The warning that lands at a critical moment. A recent investigation found that actors were using commercially traded data to spy on EU officials and other citizens. “This included revealing their home addresses, as well as visits to healthcare clinics and places of worship”, reads the letter.
Data Union and Business Wallet
Beyond rights and enforcement, the Omnibus also reshapes the EU’s data-governance landscape. The Commission plans to merge four existing data laws into a consolidated Data Union strategy. The reforms include model contracts for data sharing, harmonised clauses for cloud contracts and exemptions from cloud-switching obligations for SMEs and small mid-caps. Brussels estimates these measures will save about €1.5bn in costs.
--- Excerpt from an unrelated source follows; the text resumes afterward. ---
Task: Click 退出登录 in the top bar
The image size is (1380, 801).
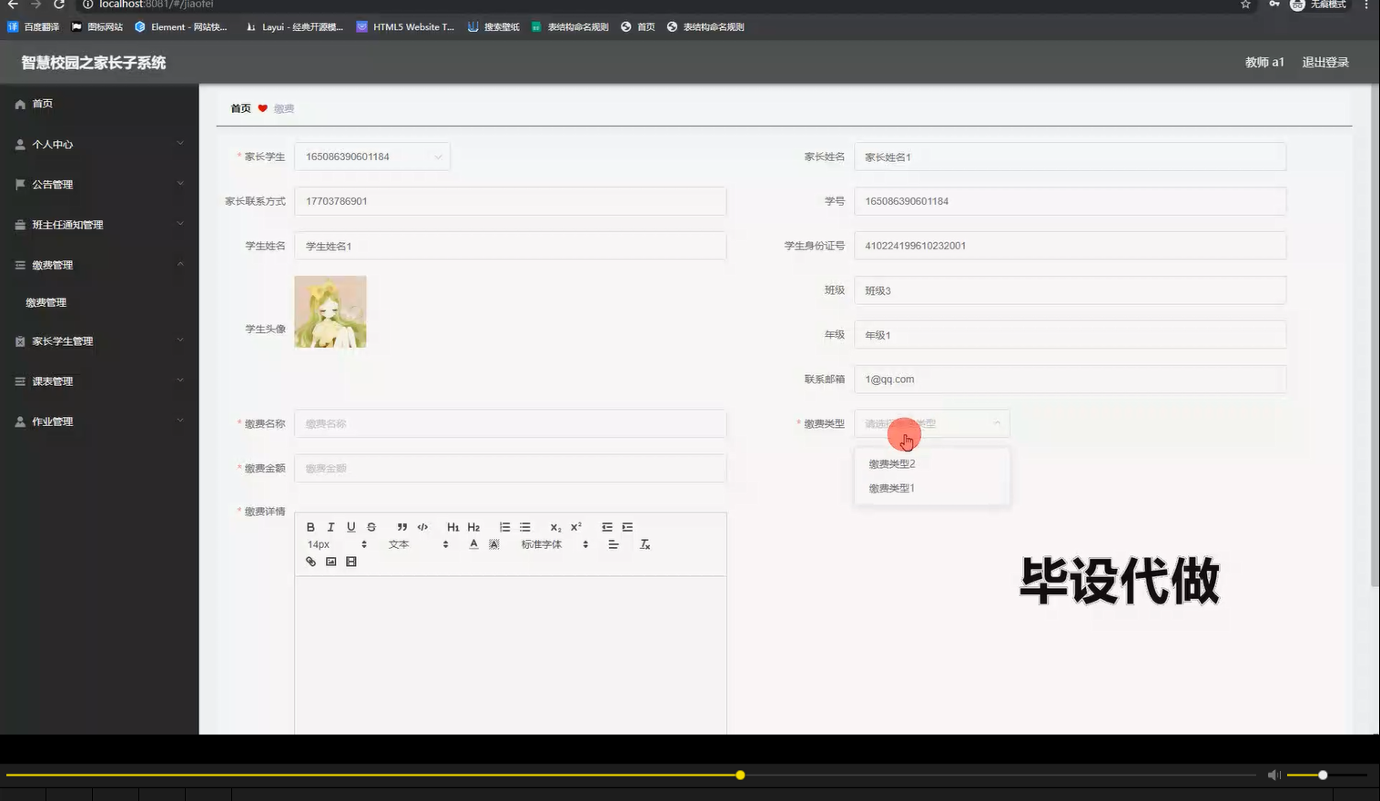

In parallel, the Commission proposed a European Business Wallet. A cross-border digital identity and credential tool for companies, public bodies and non-profits. Businesses would use it to digitally sign and store documents, exchange verified data and access services across Member States.
Civil society fears a “rollback” of protections
Civil society groups had already raised the alarms. Last week, a coalition of 127 organisations warned that what Brussels describes as “technical streamlining” risks a “covert dismantling” of Europe’s strongest digital protections. Their concerns contrasted sharply with the Commission’s message of simplification and competitiveness. For Executive Vice-President Henna Virkkunen, the measures help European companies “often held back by layers of rigid rules”.
However, the organisations urged the Commission to “immediately halt any attempts to reopen the GDPR, ePrivacy framework, AI Act or other core digital rights protections”. The groups singled out the treatment of the AI Act and GDPR as especially worrying. They warned that the Omnibus could “remove some of the guardrails” designed to ensure AI is developed safely and without discrimination. Moreover accused Brussels of “hollowing out” the GDPR, weakening one of the few instruments that gives people meaningful control over their sensitive information.
What comes next
The Digital Omnibus now moves to the European Parliament and the Council. The negotiations there will determine how far lawmakers are willing to go in adjusting the EU’s tech laws.